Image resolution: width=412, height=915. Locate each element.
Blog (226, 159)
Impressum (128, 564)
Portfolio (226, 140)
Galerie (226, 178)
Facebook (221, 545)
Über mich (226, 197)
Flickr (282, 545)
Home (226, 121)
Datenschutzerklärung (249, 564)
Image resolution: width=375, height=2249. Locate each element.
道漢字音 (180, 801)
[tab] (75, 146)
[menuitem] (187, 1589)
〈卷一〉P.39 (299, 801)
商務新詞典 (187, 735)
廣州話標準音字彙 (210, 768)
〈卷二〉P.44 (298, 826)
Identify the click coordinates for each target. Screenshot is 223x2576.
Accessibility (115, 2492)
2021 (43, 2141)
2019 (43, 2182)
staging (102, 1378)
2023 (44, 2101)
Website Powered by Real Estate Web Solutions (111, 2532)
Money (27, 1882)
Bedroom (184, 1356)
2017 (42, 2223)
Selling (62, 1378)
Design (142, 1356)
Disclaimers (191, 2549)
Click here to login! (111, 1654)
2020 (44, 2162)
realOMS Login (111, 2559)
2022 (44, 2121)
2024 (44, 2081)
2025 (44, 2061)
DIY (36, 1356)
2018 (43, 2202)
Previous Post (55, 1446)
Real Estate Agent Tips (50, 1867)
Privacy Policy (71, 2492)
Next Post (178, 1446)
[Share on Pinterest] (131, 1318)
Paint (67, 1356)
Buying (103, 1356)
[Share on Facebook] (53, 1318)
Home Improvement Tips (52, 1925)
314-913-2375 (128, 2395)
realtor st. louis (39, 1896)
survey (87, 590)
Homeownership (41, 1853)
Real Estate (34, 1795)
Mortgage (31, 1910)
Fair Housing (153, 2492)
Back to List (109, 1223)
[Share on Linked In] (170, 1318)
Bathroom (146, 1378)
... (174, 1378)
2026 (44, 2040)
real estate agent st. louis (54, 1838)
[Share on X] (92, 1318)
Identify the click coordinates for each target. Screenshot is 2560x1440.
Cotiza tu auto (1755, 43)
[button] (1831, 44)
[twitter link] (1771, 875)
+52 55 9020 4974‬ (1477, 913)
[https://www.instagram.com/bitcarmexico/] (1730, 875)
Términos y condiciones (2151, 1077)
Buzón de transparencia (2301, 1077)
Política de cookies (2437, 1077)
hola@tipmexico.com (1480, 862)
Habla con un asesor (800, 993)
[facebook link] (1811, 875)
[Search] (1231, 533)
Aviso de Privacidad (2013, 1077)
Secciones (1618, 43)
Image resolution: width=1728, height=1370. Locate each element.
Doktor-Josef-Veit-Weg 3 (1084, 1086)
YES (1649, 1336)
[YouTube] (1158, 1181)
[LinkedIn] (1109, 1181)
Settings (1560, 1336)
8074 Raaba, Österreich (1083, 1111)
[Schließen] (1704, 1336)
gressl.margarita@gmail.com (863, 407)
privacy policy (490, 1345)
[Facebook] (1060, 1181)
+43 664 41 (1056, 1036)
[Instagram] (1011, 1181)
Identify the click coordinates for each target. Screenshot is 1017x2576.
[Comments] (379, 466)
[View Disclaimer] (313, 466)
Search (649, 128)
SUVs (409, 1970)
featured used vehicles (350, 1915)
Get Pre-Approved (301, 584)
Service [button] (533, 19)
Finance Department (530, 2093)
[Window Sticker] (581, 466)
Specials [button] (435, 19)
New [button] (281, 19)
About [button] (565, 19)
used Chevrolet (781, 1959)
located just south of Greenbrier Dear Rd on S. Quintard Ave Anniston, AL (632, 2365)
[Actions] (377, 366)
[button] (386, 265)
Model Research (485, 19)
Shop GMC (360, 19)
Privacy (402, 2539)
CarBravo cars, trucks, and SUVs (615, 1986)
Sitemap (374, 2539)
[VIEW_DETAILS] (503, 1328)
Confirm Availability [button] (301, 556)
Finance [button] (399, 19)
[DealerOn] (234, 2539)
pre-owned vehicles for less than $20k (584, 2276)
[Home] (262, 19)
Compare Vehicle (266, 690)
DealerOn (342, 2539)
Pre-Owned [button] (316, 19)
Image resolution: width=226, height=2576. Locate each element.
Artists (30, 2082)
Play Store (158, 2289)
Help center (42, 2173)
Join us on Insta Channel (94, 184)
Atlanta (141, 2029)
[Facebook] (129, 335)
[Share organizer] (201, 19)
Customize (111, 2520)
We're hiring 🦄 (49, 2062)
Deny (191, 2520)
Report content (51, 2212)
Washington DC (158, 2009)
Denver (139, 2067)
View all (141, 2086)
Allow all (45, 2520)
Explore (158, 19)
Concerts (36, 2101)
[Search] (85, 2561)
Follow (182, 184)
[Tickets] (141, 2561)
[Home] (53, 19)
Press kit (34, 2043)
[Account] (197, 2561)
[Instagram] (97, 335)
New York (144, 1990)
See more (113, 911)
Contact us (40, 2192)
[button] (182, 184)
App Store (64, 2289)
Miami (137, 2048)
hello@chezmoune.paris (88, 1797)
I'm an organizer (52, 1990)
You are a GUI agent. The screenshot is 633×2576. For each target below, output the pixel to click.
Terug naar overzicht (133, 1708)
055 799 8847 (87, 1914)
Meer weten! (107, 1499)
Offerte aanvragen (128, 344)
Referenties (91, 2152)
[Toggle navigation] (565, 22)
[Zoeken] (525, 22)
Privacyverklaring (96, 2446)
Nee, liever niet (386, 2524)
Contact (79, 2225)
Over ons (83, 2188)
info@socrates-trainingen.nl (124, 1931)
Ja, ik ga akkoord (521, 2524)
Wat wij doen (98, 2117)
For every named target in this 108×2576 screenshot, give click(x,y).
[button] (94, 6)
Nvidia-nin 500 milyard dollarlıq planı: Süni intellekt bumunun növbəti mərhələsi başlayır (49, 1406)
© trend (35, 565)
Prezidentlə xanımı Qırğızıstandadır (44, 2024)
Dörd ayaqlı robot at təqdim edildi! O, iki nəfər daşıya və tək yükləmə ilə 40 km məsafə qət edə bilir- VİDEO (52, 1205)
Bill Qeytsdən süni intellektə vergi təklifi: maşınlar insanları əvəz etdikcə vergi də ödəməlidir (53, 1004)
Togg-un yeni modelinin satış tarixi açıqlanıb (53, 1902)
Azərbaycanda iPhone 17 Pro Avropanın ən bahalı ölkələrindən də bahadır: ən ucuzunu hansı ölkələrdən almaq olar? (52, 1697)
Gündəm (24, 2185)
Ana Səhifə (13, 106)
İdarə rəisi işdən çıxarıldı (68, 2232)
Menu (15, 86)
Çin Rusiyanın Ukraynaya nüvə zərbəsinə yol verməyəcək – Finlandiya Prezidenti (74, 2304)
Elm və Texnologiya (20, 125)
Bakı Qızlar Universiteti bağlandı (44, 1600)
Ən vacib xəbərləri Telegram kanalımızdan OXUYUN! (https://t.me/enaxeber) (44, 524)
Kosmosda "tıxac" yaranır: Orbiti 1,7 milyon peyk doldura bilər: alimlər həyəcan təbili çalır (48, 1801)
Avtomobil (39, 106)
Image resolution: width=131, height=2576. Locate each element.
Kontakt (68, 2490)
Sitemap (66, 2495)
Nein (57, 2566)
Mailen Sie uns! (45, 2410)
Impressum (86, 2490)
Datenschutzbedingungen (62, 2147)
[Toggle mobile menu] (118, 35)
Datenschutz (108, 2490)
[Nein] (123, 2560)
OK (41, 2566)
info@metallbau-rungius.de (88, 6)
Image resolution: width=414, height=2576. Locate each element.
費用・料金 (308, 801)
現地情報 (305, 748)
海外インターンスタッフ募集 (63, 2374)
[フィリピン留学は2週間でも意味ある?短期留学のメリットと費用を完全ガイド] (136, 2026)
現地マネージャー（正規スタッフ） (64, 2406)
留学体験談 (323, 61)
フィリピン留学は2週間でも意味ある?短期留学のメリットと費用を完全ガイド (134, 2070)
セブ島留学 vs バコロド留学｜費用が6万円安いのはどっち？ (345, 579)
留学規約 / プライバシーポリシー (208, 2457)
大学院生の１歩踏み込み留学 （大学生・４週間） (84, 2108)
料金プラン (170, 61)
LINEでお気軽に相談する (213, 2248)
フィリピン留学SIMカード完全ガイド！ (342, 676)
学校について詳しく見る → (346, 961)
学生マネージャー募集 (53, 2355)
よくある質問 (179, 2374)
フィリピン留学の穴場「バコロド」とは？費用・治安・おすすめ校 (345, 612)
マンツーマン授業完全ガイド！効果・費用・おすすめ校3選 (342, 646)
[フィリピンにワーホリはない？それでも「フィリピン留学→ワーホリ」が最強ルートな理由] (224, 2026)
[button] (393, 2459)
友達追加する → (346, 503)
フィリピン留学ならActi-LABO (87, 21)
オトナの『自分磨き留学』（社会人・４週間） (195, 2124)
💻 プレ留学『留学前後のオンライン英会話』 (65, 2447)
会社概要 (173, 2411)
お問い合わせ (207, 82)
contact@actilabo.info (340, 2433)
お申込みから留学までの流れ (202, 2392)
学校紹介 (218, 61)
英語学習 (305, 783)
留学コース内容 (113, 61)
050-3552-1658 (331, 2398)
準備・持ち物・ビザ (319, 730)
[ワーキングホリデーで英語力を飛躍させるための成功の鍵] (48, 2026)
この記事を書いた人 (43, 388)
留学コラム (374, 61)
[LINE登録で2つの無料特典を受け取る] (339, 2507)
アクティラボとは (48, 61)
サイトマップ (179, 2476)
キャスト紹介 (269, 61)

——

** Exercise aim **
Whenever the string "button" turns up in a line of the data, copy that line.

** Exercise result **
[button] (1831, 44)
Service [button] (533, 19)
Specials [button] (435, 19)
New [button] (281, 19)
About [button] (565, 19)
[button] (386, 265)
Confirm Availability [button] (301, 556)
Finance [button] (399, 19)
Pre-Owned [button] (316, 19)
[button] (182, 184)
[button] (94, 6)
[button] (393, 2459)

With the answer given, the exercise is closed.